● WHAT THE EXERCISE ASKS:
Write out the entries once more, exactly as they appear.

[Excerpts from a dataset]
┌────────

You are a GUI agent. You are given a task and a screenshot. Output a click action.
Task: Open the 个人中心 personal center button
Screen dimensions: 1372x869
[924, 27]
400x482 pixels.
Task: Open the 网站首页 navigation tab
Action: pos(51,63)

└────────

● TASK RESPONSE:
You are a GUI agent. You are given a task and a screenshot. Output a click action.
Task: Open the 个人中心 personal center button
Screen dimensions: 1372x869
[924, 27]
400x482 pixels.
Task: Open the 网站首页 navigation tab
Action: pos(51,63)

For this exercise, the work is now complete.